Thanks for this post.  I might include a clause that stipulates that if they've split, the money otherwise earmarked for him goes to a hit-man instead.


----------



## Gordanus (18 Jul 2007)

In my will I had (have - I'mm still alive ) the money held in trust till they were 25 .......but that was remembering my own youth & immaturity. (I would have liked to say 30, but felt that might be a bit mean)


----------



## pc7 (18 Jul 2007)

you could always pop in a claus that if they are in college they can access it, they would have a ball being loaded in college


----------



## HappyGillmor (18 Jul 2007)

In brief. If you specify the names of the beneficiaries they will benefit from their individual thresholds. Threrefore it will be passed on without them paying any inheritance tax. 

...solicitor still needed. Hope this answers your (simple) question.


----------



## Marianne (19 Jul 2007)

Thanks HG.  That answers it.


----------



## RainyDay (20 Jul 2007)

pc7 said:


> you could always pop in a claus that ...



Would that be considered to be a Santa Claus?


----------



## Perplexed (21 Jul 2007)

Well done Marianne. It's good to see someone thinking things through....Taxman has already gotten his share of your earnings. It's good to pass it on in a tax efficient way.


----------



## dodo (21 Jul 2007)

pc7 said:


> you could always pop in a claus that if they are in college they can access it, they would have a ball being loaded in college


If you a serious then I think that would be sad ,not all people want or have the brains to go to College I'm thinking, So maybe they should get more as people who go to college on average have a better chance of earning more money. So they would not need it as much as someone who does not go to college. I take it you are not letting even your sister know what you plan to do in your will as this could make things a bit awkard.


----------



## Ned_ie (23 Jul 2007)

Gordanus said:


> In my will I had (have - I'mm still alive ) the money held in trust till they were 25 .......but that was remembering my own youth & immaturity. (I would have liked to say 30, but felt that might be a bit mean)


 
Gordanus - Froma  tax point of view this is not the best way to do it - I would gt advice on this. There may be additional taxes if they are not to get funds until 25 payable by the Trustees of the trust. check it out.


----------



## Ned_ie (23 Jul 2007)

Marianne

You could have the will written thus - I bequeath the sum of 50k to my sis, and the sum of 150k to be split equally among the children of my sis then living. this covers off the possibility of additional kids while excluding the brother in law in case he does a runner!

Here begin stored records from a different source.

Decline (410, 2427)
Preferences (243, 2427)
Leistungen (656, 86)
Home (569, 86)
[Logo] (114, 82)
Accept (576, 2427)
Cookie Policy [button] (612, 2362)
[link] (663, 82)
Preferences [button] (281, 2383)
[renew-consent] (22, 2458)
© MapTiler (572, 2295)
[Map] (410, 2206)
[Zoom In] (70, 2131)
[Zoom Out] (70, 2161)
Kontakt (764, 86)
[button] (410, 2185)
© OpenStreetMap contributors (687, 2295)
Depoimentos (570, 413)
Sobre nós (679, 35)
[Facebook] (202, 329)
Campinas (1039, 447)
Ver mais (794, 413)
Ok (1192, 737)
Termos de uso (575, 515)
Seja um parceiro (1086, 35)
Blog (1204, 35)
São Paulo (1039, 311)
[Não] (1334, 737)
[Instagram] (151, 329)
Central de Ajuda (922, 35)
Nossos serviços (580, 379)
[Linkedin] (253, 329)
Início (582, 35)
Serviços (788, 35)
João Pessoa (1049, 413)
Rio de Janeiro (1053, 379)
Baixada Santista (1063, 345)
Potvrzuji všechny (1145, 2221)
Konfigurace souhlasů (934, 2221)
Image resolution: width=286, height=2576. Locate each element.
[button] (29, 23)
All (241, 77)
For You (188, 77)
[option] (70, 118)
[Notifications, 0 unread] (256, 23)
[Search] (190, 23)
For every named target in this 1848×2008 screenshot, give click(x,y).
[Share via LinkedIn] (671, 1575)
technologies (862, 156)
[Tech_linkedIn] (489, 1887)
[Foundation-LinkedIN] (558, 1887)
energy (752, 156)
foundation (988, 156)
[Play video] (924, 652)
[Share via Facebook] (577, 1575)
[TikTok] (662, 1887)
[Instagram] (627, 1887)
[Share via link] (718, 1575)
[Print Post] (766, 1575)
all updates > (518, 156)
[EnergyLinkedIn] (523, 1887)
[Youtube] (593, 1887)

this ensures that your sis pays no tax and assuming there are three kids alive (it sounds awful but it does happen) they should have no tax either.

hope this helps


----------



## Vanilla (23 Jul 2007)

Ned_ie said:


> Gordanus - Froma tax point of view this is not the best way to do it - I would gt advice on this. There may be additional taxes if they are not to get funds until 25 payable by the Trustees of the trust. check it out.


 

It depends on the type of trust. Also a trust can be broken by the beneficiary once the youngest entitled reaches 18.


----------



## Ned_ie (23 Jul 2007)

Again it depends on the type of trust doesn't it Vanilla? I would still get tax advice on it.


----------



## Vanilla (23 Jul 2007)

There are certain additional income taxes on trusts. But unfortunately there often isnt a credible alternative. So while a client should be advised of the potential tax it shouldn't put them off necessarily.


----------



## Ned_ie (23 Jul 2007)

True - I agree. However, it sometimes happens that the people setting up these trusts are not qualified to give tax advice and as such they are more often than not set up incorrectly with the result that their tax efficiency is greatly reduced.


----------